Court and Parties
COURT OF APPEAL FOR ONTARIO DATE: 20201027 DOCKET: M51800
Tulloch J.A. (Motion Judge)
In the Matter of section 243(1) of the Bankruptcy and Insolvency Act, R.S.C. 1985, C. B-3, as amended, section 101 of the Courts of Justice Act, R.S.O. 1990 c. C.43, as amended, and section 68 of the Construction Act, R.S.O. 1990, C.30
BETWEEN
C & K Mortgage Services Inc. Applicant (Responding Party)
and
Camilla Court Homes Inc. and Elite Homes Inc. Respondents
Counsel: Maureen Whelton and Neil Wilson, for the moving party Jereemy Tan David Preger and David Seifer, for the responding party C & K Mortgage Services Inc. Eric Golden, for the responding party Rosen Goldberg Inc. in its capacity as court-appointed Receiver Tara Vasdani, for the responding parties Janak Bhawnani and Sharmila Bhawnani
Heard: October 8, 2020 by video conference
Reasons for Decision
[1] This is a motion brought by Jereemy Tan (the “moving party”) seeking, amongst other things, an extension of time to file a notice of appeal of the decision of Dietrich J., of the Ontario Superior Court, authorizing the appointed Receiver in Bankruptcy (the “Receiver”) to proceed to disclaim an agreement of purchase and sale for the property known municipally as 180 Mateo Place, Mississauga, Ontario (the “property”). The responding party, C & K Mortgages Inc. (the “mortgagee”), has a mortgage over the property.

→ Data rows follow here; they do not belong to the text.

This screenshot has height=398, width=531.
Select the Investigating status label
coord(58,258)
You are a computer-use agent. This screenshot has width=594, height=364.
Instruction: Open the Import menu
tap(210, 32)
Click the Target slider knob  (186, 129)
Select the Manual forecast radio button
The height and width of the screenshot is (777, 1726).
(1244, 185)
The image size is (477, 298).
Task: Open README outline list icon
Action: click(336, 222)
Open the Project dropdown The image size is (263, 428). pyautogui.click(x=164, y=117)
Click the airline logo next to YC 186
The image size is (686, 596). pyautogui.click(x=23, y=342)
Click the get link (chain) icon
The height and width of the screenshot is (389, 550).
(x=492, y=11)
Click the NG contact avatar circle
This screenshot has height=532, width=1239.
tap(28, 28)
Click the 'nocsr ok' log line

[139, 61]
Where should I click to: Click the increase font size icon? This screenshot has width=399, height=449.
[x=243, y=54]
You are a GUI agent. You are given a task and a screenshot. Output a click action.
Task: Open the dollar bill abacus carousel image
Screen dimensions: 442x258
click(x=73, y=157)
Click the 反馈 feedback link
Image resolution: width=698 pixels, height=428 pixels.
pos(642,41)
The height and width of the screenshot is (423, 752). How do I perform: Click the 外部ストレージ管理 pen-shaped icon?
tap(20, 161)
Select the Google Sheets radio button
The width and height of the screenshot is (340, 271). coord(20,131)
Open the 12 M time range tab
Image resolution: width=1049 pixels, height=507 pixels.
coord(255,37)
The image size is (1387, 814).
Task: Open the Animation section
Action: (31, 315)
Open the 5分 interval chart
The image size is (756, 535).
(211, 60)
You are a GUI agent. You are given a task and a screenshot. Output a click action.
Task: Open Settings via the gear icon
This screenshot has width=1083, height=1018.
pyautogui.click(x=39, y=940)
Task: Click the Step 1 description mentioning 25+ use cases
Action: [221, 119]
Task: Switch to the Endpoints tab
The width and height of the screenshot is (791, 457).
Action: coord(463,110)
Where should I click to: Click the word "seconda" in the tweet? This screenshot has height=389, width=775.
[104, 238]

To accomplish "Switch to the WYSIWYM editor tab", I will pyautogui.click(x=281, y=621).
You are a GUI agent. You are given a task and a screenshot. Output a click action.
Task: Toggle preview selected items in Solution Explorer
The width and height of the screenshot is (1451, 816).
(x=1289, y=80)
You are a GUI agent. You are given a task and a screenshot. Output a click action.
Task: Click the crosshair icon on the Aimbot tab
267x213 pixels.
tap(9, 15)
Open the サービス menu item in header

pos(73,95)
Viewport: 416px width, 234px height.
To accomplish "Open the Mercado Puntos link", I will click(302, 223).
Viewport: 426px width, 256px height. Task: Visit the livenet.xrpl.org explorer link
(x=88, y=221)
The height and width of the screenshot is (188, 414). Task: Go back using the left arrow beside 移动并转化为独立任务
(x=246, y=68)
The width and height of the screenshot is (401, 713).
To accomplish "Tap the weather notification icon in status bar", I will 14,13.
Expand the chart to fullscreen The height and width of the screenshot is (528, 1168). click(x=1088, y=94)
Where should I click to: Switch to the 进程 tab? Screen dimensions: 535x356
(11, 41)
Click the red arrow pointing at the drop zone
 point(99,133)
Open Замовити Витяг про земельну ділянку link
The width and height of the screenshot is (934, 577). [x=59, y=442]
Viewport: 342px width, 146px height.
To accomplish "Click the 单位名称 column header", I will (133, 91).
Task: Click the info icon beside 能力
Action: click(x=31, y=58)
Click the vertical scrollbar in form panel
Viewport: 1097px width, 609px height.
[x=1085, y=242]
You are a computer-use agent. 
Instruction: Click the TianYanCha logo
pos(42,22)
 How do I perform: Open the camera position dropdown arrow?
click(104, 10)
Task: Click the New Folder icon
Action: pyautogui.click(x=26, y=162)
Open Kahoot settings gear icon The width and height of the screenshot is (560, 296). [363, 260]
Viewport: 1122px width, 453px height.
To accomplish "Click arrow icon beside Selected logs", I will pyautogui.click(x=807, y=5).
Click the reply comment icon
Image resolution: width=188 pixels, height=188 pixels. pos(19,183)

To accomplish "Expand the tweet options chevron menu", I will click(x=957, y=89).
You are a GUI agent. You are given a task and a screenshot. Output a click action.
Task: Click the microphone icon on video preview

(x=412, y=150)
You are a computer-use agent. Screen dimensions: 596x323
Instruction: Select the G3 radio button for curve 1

[2] The moving party had entered into an agreement to purchase the property, with a closing date of June 26, 2020. He paid a deposit of $500,000. $100,000 of this deposit was paid to the real estate broker in trust. $400,000 was paid directly to the vendor and subsequently invested into the property.
[3] At the hearing for this matter, both the moving party and the mortgagee were represented by counsel who delivered written and oral submissions. The Receiver was also represented at the hearing and opposed the motion, offering oral submissions in response. Finally, the individuals who entered into a new agreement of purchase and sale for the property, subsequent to the Receiver’s disclaiming of the original agreement, were represented at the hearing and offered oral responding submissions.
[4] The underlying decision that is the subject of this motion was rendered on August 27, 2020.
[5] Pursuant to s. 31(1) of the Bankruptcy and Insolvency General Rules, C.R.C., c. 368 (the “rules”), a notice of appeal was to be delivered within ten days following the rendering of the decision. Due to inadvertence on the part of the moving party’s lawyer, this was not done. The lawyer operated on the basis that the moving party had 30 days to deliver a notice of appeal.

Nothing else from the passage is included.